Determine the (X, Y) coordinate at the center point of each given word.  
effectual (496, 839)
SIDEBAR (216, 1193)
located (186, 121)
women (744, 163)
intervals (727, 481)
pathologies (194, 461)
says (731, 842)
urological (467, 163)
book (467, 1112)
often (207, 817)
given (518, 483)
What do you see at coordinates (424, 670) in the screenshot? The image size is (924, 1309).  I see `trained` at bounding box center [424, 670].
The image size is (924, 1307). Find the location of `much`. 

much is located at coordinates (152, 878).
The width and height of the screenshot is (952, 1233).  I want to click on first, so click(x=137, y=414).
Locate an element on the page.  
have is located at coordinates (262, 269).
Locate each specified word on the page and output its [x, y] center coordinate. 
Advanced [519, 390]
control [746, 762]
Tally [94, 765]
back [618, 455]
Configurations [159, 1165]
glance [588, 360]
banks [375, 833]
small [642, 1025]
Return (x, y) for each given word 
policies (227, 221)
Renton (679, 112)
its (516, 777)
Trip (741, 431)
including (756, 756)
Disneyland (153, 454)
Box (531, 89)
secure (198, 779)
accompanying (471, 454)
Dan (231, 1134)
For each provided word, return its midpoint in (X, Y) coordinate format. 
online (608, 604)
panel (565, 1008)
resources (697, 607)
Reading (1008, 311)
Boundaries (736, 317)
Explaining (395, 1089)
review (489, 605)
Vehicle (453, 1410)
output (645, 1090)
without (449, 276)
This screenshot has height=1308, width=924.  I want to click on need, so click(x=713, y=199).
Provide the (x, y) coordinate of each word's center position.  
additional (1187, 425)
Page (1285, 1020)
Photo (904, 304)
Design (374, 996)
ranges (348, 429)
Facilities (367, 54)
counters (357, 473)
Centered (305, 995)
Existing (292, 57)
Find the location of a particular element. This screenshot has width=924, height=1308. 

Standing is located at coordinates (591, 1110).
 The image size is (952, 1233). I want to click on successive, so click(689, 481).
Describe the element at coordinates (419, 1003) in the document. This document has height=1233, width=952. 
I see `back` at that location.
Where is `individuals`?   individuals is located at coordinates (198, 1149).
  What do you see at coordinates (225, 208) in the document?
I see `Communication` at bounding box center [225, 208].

════════════════════

§ **PROBLEM TO SOLVE**: Copy every one of the records above word for word, keeping their order and line breaks.

§ **ANSWER FOR THIS EXERCISE**:
Determine the (X, Y) coordinate at the center point of each given word.  
effectual (496, 839)
SIDEBAR (216, 1193)
located (186, 121)
women (744, 163)
intervals (727, 481)
pathologies (194, 461)
says (731, 842)
urological (467, 163)
book (467, 1112)
often (207, 817)
given (518, 483)
What do you see at coordinates (424, 670) in the screenshot? The image size is (924, 1309).  I see `trained` at bounding box center [424, 670].
The image size is (924, 1307). Find the location of `much`. 

much is located at coordinates (152, 878).
The width and height of the screenshot is (952, 1233).  I want to click on first, so click(x=137, y=414).
Locate an element on the page.  
have is located at coordinates (262, 269).
Locate each specified word on the page and output its [x, y] center coordinate. 
Advanced [519, 390]
control [746, 762]
Tally [94, 765]
back [618, 455]
Configurations [159, 1165]
glance [588, 360]
banks [375, 833]
small [642, 1025]
Return (x, y) for each given word 
policies (227, 221)
Renton (679, 112)
its (516, 777)
Trip (741, 431)
including (756, 756)
Disneyland (153, 454)
Box (531, 89)
secure (198, 779)
accompanying (471, 454)
Dan (231, 1134)
For each provided word, return its midpoint in (X, Y) coordinate format. 
online (608, 604)
panel (565, 1008)
resources (697, 607)
Reading (1008, 311)
Boundaries (736, 317)
Explaining (395, 1089)
review (489, 605)
Vehicle (453, 1410)
output (645, 1090)
without (449, 276)
This screenshot has height=1308, width=924.  I want to click on need, so click(x=713, y=199).
Provide the (x, y) coordinate of each word's center position.  
additional (1187, 425)
Page (1285, 1020)
Photo (904, 304)
Design (374, 996)
ranges (348, 429)
Facilities (367, 54)
counters (357, 473)
Centered (305, 995)
Existing (292, 57)
Find the location of a particular element. This screenshot has width=924, height=1308. 

Standing is located at coordinates (591, 1110).
 The image size is (952, 1233). I want to click on successive, so click(689, 481).
Describe the element at coordinates (419, 1003) in the document. This document has height=1233, width=952. 
I see `back` at that location.
Where is `individuals`?   individuals is located at coordinates (198, 1149).
  What do you see at coordinates (225, 208) in the document?
I see `Communication` at bounding box center [225, 208].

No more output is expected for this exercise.